• _RECORDS SHOWN_:

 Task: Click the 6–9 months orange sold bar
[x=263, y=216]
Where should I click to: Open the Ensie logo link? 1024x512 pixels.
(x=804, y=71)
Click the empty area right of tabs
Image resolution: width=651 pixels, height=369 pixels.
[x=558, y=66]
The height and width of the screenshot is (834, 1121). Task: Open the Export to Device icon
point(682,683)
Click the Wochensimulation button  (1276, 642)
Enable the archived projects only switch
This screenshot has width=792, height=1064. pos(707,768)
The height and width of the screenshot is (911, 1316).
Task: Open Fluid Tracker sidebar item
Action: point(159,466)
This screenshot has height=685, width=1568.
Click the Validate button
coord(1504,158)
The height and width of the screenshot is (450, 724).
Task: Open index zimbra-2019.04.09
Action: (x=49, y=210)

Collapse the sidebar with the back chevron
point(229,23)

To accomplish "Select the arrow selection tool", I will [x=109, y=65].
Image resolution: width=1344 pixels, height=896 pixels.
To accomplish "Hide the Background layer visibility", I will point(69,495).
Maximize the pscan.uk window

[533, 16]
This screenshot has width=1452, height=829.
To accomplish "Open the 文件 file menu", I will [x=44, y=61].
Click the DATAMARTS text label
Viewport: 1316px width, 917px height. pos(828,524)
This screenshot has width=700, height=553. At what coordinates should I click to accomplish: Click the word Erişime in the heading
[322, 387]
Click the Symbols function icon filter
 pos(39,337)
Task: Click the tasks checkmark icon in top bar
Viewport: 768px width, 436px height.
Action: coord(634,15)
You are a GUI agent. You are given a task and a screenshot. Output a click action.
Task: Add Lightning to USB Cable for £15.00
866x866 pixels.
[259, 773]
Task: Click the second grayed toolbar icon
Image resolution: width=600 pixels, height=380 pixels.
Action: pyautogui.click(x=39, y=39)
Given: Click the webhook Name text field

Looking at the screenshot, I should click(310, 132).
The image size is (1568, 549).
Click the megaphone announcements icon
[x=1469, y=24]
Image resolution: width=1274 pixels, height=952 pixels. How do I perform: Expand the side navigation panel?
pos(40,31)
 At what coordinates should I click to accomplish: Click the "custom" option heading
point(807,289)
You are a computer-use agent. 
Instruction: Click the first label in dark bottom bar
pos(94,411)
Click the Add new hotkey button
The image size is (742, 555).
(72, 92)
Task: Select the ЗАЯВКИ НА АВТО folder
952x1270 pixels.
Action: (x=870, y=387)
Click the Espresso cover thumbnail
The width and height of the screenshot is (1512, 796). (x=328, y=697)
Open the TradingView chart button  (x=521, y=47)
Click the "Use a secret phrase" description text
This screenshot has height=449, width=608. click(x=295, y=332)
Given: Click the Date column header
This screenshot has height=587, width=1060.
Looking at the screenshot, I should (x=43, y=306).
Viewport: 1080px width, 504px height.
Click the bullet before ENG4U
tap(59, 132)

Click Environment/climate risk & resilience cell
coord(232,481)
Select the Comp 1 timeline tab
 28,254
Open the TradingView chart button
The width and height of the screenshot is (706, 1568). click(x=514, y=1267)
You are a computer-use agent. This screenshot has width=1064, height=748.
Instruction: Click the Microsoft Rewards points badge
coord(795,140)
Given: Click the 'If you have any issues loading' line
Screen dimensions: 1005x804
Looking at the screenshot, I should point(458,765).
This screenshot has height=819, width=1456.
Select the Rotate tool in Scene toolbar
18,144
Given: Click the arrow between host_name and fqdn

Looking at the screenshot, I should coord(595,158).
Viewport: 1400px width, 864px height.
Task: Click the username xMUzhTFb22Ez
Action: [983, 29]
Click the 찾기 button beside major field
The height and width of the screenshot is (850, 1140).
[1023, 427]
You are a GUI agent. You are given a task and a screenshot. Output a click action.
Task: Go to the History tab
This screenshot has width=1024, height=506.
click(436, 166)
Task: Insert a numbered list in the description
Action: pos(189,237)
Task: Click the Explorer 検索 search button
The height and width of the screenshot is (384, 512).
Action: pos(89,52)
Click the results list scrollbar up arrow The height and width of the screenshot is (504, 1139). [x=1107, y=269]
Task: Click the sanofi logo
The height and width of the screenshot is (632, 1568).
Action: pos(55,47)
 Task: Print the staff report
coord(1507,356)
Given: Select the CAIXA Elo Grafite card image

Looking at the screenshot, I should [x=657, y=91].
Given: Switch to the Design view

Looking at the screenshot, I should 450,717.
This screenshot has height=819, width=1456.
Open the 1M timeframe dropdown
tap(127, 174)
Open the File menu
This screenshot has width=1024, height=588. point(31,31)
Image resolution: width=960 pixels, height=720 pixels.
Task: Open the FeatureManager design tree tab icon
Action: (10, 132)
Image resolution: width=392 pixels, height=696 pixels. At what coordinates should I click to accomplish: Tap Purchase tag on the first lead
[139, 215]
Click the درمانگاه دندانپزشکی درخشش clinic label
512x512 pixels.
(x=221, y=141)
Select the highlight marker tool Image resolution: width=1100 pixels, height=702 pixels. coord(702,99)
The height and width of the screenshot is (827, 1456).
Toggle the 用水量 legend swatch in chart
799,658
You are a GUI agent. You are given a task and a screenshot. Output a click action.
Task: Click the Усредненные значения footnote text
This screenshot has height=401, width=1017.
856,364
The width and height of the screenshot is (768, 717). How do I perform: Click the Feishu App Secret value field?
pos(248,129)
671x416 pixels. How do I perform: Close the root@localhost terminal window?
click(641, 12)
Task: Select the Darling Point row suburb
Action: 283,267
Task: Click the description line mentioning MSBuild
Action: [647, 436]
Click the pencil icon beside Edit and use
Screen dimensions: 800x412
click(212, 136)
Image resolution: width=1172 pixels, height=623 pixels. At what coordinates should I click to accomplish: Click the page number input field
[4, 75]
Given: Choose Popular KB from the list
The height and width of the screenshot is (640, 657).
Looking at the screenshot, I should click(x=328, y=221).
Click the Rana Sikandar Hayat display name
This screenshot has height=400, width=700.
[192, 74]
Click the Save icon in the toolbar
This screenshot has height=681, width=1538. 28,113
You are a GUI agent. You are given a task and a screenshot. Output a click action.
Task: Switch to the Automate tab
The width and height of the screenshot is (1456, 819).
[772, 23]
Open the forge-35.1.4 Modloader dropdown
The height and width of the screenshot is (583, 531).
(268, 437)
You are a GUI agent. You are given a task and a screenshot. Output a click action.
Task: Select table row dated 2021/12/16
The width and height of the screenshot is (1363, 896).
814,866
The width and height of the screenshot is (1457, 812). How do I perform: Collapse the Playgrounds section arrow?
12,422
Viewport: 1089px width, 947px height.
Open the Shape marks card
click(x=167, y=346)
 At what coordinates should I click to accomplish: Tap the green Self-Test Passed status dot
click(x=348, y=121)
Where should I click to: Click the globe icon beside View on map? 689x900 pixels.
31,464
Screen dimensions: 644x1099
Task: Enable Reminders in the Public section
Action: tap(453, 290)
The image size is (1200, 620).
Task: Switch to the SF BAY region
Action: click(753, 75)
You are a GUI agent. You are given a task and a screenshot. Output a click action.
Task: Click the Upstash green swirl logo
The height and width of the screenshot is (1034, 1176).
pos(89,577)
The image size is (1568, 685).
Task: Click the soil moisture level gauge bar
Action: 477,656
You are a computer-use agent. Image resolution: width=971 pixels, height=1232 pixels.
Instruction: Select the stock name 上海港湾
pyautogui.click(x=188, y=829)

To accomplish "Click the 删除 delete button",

• _DIRECTIONS_:
Rewrite the data above, swapping each "GUI agent" for "UI assistant" and leaving everything else as it is.

• _ANSWER TO THE PROBLEM_:
 Task: Click the 6–9 months orange sold bar
[x=263, y=216]
Where should I click to: Open the Ensie logo link? 1024x512 pixels.
(x=804, y=71)
Click the empty area right of tabs
Image resolution: width=651 pixels, height=369 pixels.
[x=558, y=66]
The height and width of the screenshot is (834, 1121). Task: Open the Export to Device icon
point(682,683)
Click the Wochensimulation button  (1276, 642)
Enable the archived projects only switch
This screenshot has width=792, height=1064. pos(707,768)
The height and width of the screenshot is (911, 1316).
Task: Open Fluid Tracker sidebar item
Action: point(159,466)
This screenshot has height=685, width=1568.
Click the Validate button
coord(1504,158)
The height and width of the screenshot is (450, 724).
Task: Open index zimbra-2019.04.09
Action: (x=49, y=210)

Collapse the sidebar with the back chevron
point(229,23)

To accomplish "Select the arrow selection tool", I will [x=109, y=65].
Image resolution: width=1344 pixels, height=896 pixels.
To accomplish "Hide the Background layer visibility", I will point(69,495).
Maximize the pscan.uk window

[533, 16]
This screenshot has width=1452, height=829.
To accomplish "Open the 文件 file menu", I will [x=44, y=61].
Click the DATAMARTS text label
Viewport: 1316px width, 917px height. pos(828,524)
This screenshot has width=700, height=553. At what coordinates should I click to accomplish: Click the word Erişime in the heading
[322, 387]
Click the Symbols function icon filter
 pos(39,337)
Task: Click the tasks checkmark icon in top bar
Viewport: 768px width, 436px height.
Action: coord(634,15)
You are a UI assistant. You are given a task and a screenshot. Output a click action.
Task: Add Lightning to USB Cable for £15.00
866x866 pixels.
[259, 773]
Task: Click the second grayed toolbar icon
Image resolution: width=600 pixels, height=380 pixels.
Action: pyautogui.click(x=39, y=39)
Given: Click the webhook Name text field

Looking at the screenshot, I should click(310, 132).
The image size is (1568, 549).
Click the megaphone announcements icon
[x=1469, y=24]
Image resolution: width=1274 pixels, height=952 pixels. How do I perform: Expand the side navigation panel?
pos(40,31)
 At what coordinates should I click to accomplish: Click the "custom" option heading
point(807,289)
You are a computer-use agent. 
Instruction: Click the first label in dark bottom bar
pos(94,411)
Click the Add new hotkey button
The image size is (742, 555).
(72, 92)
Task: Select the ЗАЯВКИ НА АВТО folder
952x1270 pixels.
Action: (x=870, y=387)
Click the Espresso cover thumbnail
The width and height of the screenshot is (1512, 796). (x=328, y=697)
Open the TradingView chart button  (x=521, y=47)
Click the "Use a secret phrase" description text
This screenshot has height=449, width=608. click(x=295, y=332)
Given: Click the Date column header
This screenshot has height=587, width=1060.
Looking at the screenshot, I should (x=43, y=306).
Viewport: 1080px width, 504px height.
Click the bullet before ENG4U
tap(59, 132)

Click Environment/climate risk & resilience cell
coord(232,481)
Select the Comp 1 timeline tab
 28,254
Open the TradingView chart button
The width and height of the screenshot is (706, 1568). click(x=514, y=1267)
You are a computer-use agent. This screenshot has width=1064, height=748.
Instruction: Click the Microsoft Rewards points badge
coord(795,140)
Given: Click the 'If you have any issues loading' line
Screen dimensions: 1005x804
Looking at the screenshot, I should point(458,765).
This screenshot has height=819, width=1456.
Select the Rotate tool in Scene toolbar
18,144
Given: Click the arrow between host_name and fqdn

Looking at the screenshot, I should coord(595,158).
Viewport: 1400px width, 864px height.
Task: Click the username xMUzhTFb22Ez
Action: [983, 29]
Click the 찾기 button beside major field
The height and width of the screenshot is (850, 1140).
[1023, 427]
You are a UI assistant. You are given a task and a screenshot. Output a click action.
Task: Go to the History tab
This screenshot has width=1024, height=506.
click(436, 166)
Task: Insert a numbered list in the description
Action: pos(189,237)
Task: Click the Explorer 検索 search button
The height and width of the screenshot is (384, 512).
Action: pos(89,52)
Click the results list scrollbar up arrow The height and width of the screenshot is (504, 1139). [x=1107, y=269]
Task: Click the sanofi logo
The height and width of the screenshot is (632, 1568).
Action: pos(55,47)
 Task: Print the staff report
coord(1507,356)
Given: Select the CAIXA Elo Grafite card image

Looking at the screenshot, I should [x=657, y=91].
Given: Switch to the Design view

Looking at the screenshot, I should 450,717.
This screenshot has height=819, width=1456.
Open the 1M timeframe dropdown
tap(127, 174)
Open the File menu
This screenshot has width=1024, height=588. point(31,31)
Image resolution: width=960 pixels, height=720 pixels.
Task: Open the FeatureManager design tree tab icon
Action: (10, 132)
Image resolution: width=392 pixels, height=696 pixels. At what coordinates should I click to accomplish: Tap Purchase tag on the first lead
[139, 215]
Click the درمانگاه دندانپزشکی درخشش clinic label
512x512 pixels.
(x=221, y=141)
Select the highlight marker tool Image resolution: width=1100 pixels, height=702 pixels. coord(702,99)
The height and width of the screenshot is (827, 1456).
Toggle the 用水量 legend swatch in chart
799,658
You are a UI assistant. You are given a task and a screenshot. Output a click action.
Task: Click the Усредненные значения footnote text
This screenshot has height=401, width=1017.
856,364
The width and height of the screenshot is (768, 717). How do I perform: Click the Feishu App Secret value field?
pos(248,129)
671x416 pixels. How do I perform: Close the root@localhost terminal window?
click(641, 12)
Task: Select the Darling Point row suburb
Action: 283,267
Task: Click the description line mentioning MSBuild
Action: [647, 436]
Click the pencil icon beside Edit and use
Screen dimensions: 800x412
click(212, 136)
Image resolution: width=1172 pixels, height=623 pixels. At what coordinates should I click to accomplish: Click the page number input field
[4, 75]
Given: Choose Popular KB from the list
The height and width of the screenshot is (640, 657).
Looking at the screenshot, I should click(x=328, y=221).
Click the Rana Sikandar Hayat display name
This screenshot has height=400, width=700.
[192, 74]
Click the Save icon in the toolbar
This screenshot has height=681, width=1538. 28,113
You are a UI assistant. You are given a task and a screenshot. Output a click action.
Task: Switch to the Automate tab
The width and height of the screenshot is (1456, 819).
[772, 23]
Open the forge-35.1.4 Modloader dropdown
The height and width of the screenshot is (583, 531).
(268, 437)
You are a UI assistant. You are given a task and a screenshot. Output a click action.
Task: Select table row dated 2021/12/16
The width and height of the screenshot is (1363, 896).
814,866
The width and height of the screenshot is (1457, 812). How do I perform: Collapse the Playgrounds section arrow?
12,422
Viewport: 1089px width, 947px height.
Open the Shape marks card
click(x=167, y=346)
 At what coordinates should I click to accomplish: Tap the green Self-Test Passed status dot
click(x=348, y=121)
Where should I click to: Click the globe icon beside View on map? 689x900 pixels.
31,464
Screen dimensions: 644x1099
Task: Enable Reminders in the Public section
Action: tap(453, 290)
The image size is (1200, 620).
Task: Switch to the SF BAY region
Action: click(753, 75)
You are a UI assistant. You are given a task and a screenshot. Output a click action.
Task: Click the Upstash green swirl logo
The height and width of the screenshot is (1034, 1176).
pos(89,577)
The image size is (1568, 685).
Task: Click the soil moisture level gauge bar
Action: 477,656
You are a computer-use agent. Image resolution: width=971 pixels, height=1232 pixels.
Instruction: Select the stock name 上海港湾
pyautogui.click(x=188, y=829)

To accomplish "Click the 删除 delete button",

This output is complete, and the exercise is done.